Mental Models 101 Flashcards
Where you really, truly know your stuff, your area of special competence.
Circle of Competence
The map of reality is not reality. Even the best maps are imperfect. That’s because they are reductions of what they represent.
The Map is not the Territory
A tool to help clarify complicated problems by separating the underlying ideas or facts from any assumptions based on them. What remains are the essentials.
First Principles Thinking
Devices of the imagination used to investigate the nature of things. They help us learn from our mistakes and avoid future ones. They let us take on the impossible, evaluate the potential consequences of our actions, and re-examine history to make better decisions.
Thought Experiment
Almost everyone can anticipate the immediate results of their actions. thinking farther ahead and thinking holistically. This instead requires us to not only consider our actions and their immediate consequences, but the subsequent effects of those actions as well.
Second-Order Thinking
Trying to estimate, using some tools of math and logic, the likelihood of any specific outcome coming to pass.
Probabilistic Thinking
Helps you identify and remove obstacles to success.
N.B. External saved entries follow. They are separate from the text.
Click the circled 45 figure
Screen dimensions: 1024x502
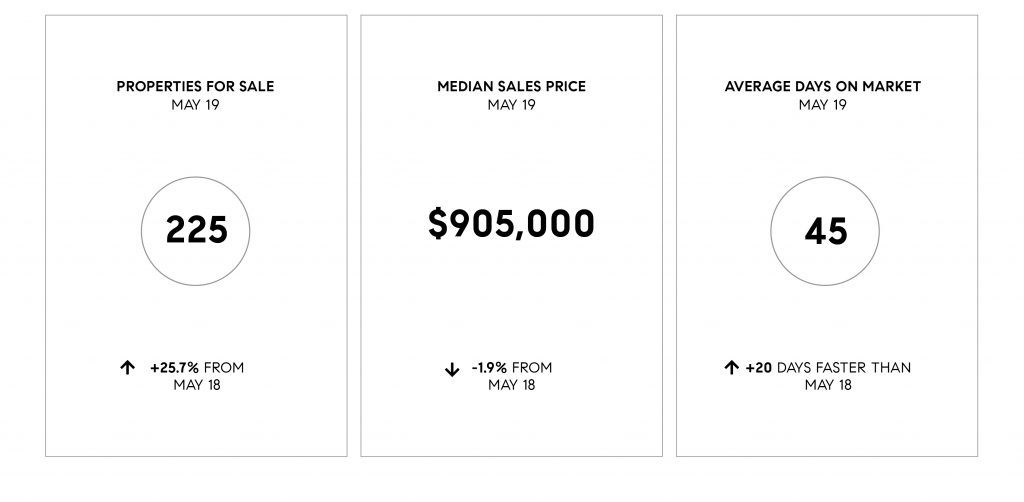tap(825, 231)
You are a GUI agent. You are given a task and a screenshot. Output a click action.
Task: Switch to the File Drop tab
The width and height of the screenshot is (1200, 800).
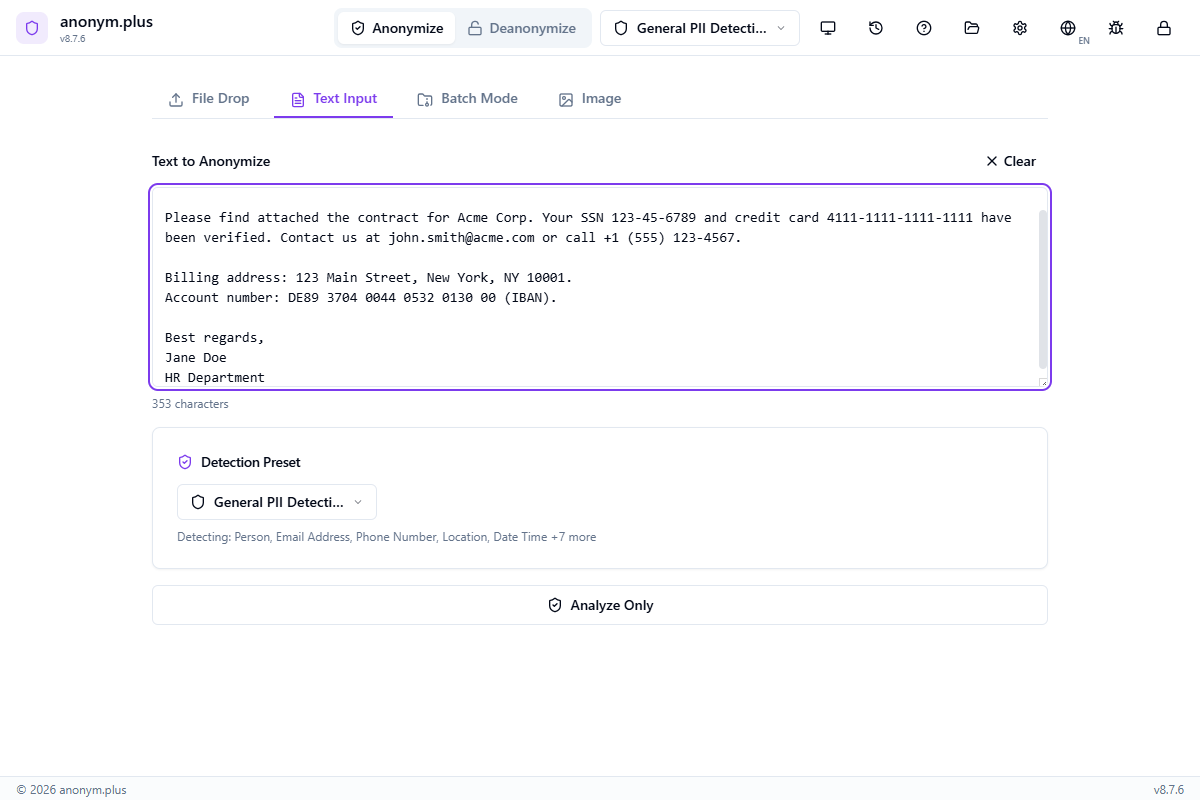[209, 98]
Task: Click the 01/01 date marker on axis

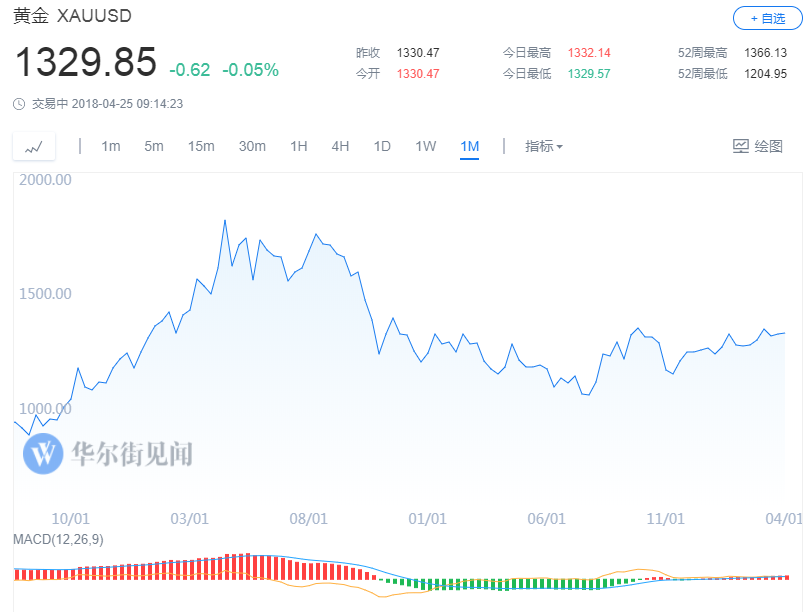Action: pos(428,519)
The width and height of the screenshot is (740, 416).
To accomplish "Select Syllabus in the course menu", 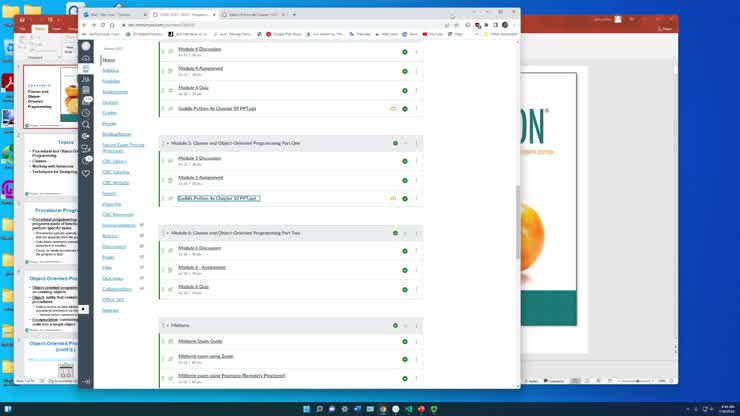I will 110,70.
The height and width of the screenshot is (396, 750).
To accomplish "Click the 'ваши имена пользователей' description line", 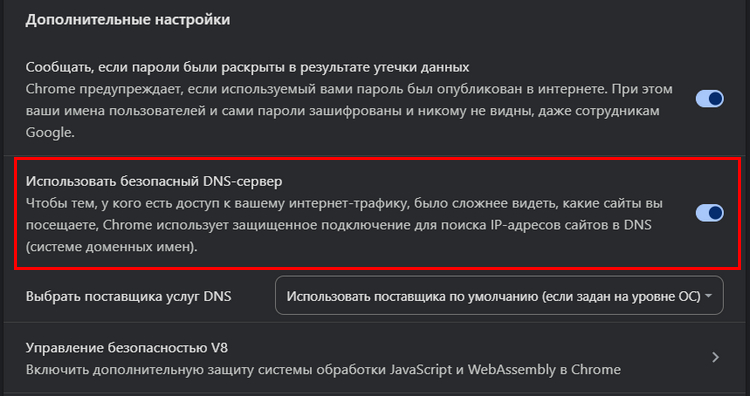I will [343, 111].
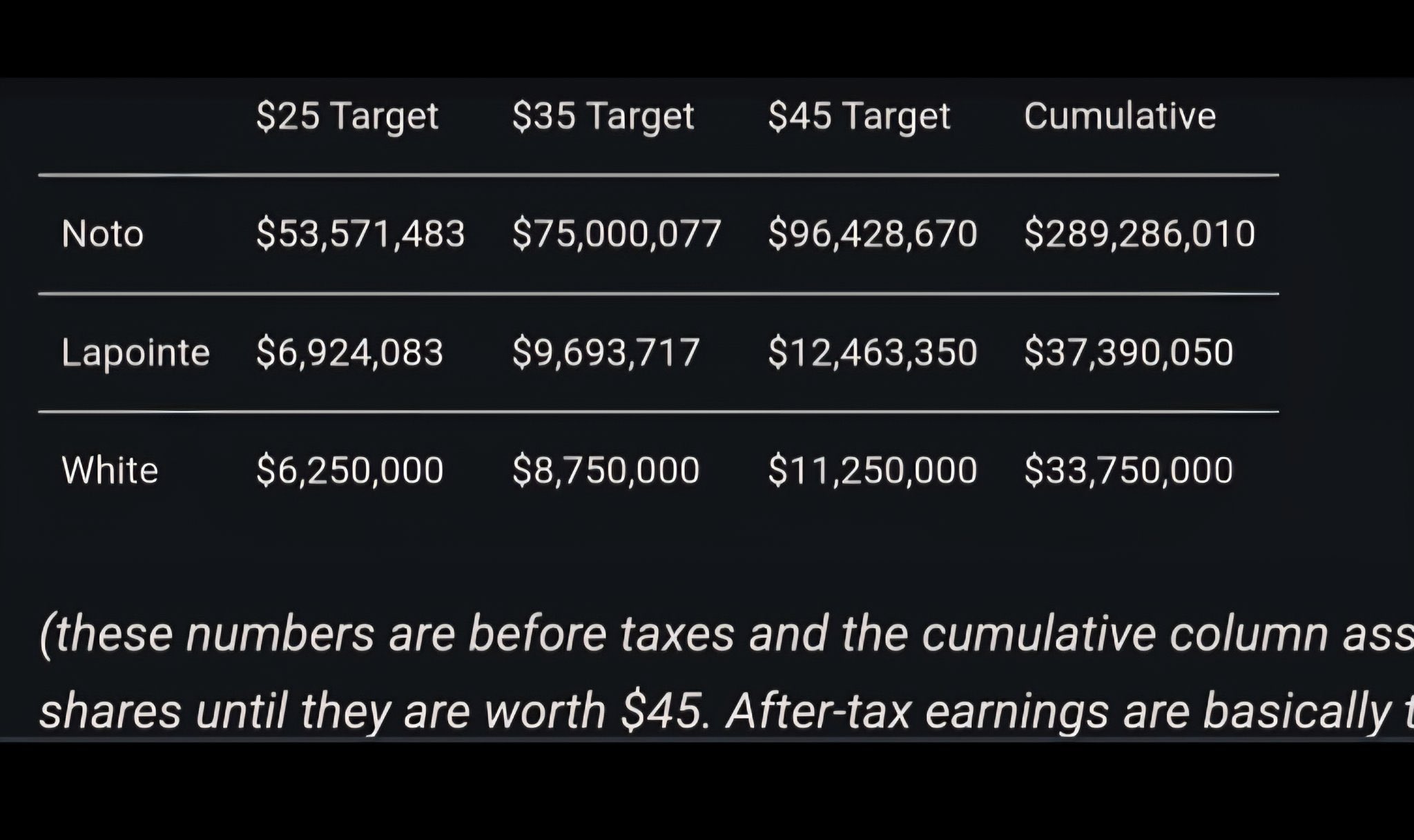Click Lapointe's $6,924,083 cell
1414x840 pixels.
pyautogui.click(x=349, y=352)
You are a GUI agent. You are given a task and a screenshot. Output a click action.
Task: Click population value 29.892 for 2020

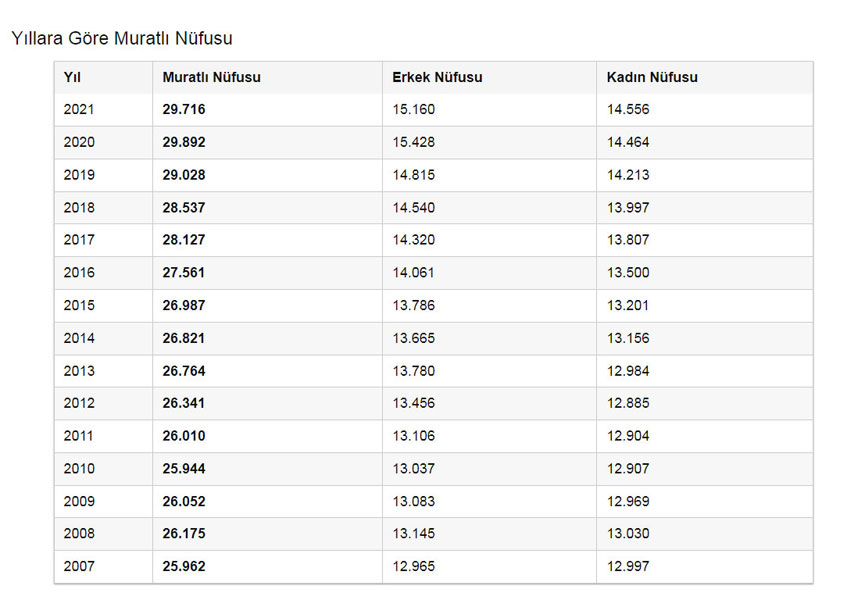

As a thinking tool it means approaching a situation from the opposite end of the natural starting point. Most of us tend to think one way about a problem: forward. This allows us to flip the problem around and think backward.
Inversion
Simpler explanations are more likely to be true than complicated ones. Instead of wasting your time trying to disprove complex scenarios, you can make decisions more confidently by basing them on the explanation that has the fewest moving parts.
Occam’s Razor
We should not attribute to malice that which is more easily explained by stupidity. It demands that we ask if there is another reasonable explanation for the events that have occurred. The explanation most likely to be right is the one that contains the least amount of intent.
Hanlon’s Razor
Though the human brain has trouble comprehending it, much of the world is composed of random, non-sequential, non-ordered events. We are “fooled” by random effects when we attribute causality to things that are actually outside of our control. If we don’t course-correct for this fooled-by-randomness effect – our faulty sense of pattern-seeking – we will tend to see things as being more predictable than they are and act accordingly.
Randomness
The process by which we add interest to a fixed sum, which then earns interest on the previous sum and the newly added interest, and then earns interest on that amount, and so on ad infinitum. It is an exponential effect, rather than a linear, or additive, effect. Money is not the only thing that does this; ideas and relationships do as well.
Compounding
In some systems, a failure in one area can negate great effort in all other areas. As simple multiplication would show, fixing the “zero” often has a much greater effect than does trying to enlarge the other areas.
Multiplying by Zero
Insurance companies and subscription services are well aware of this concept – every year, a certain number of customers are lost and must be replaced. Standing still is the equivalent of losing, as seen in the model called the “Red Queen Effect.” This is present in many business and human systems: A constant figure is periodically lost and must be replaced before any new figures are added over the top.
Churn
One of the fundamental underlying assumptions of probability is that as more instances of an event occur, the actual results will converge on the expected ones. For example, if I know that the average man is 5 feet 10 inches tall, I am far more likely to get an average of 5′10″ by selecting 500 men at random than 5 men at random. The opposite of this model is the law of small numbers, which states that small samples can and should be looked at with great skepticism.
Law of Large Numbers
A statistical process that leads to the well-known graphical representation with a meaningful central “average” and increasingly rare standard deviations from that average when correctly sampled. (The so-called “central limit” theorem.) Well-known examples include human height and weight, but it’s just as important to note that many common processes, especially in non-tangible systems like social systems, do not follow this pattern.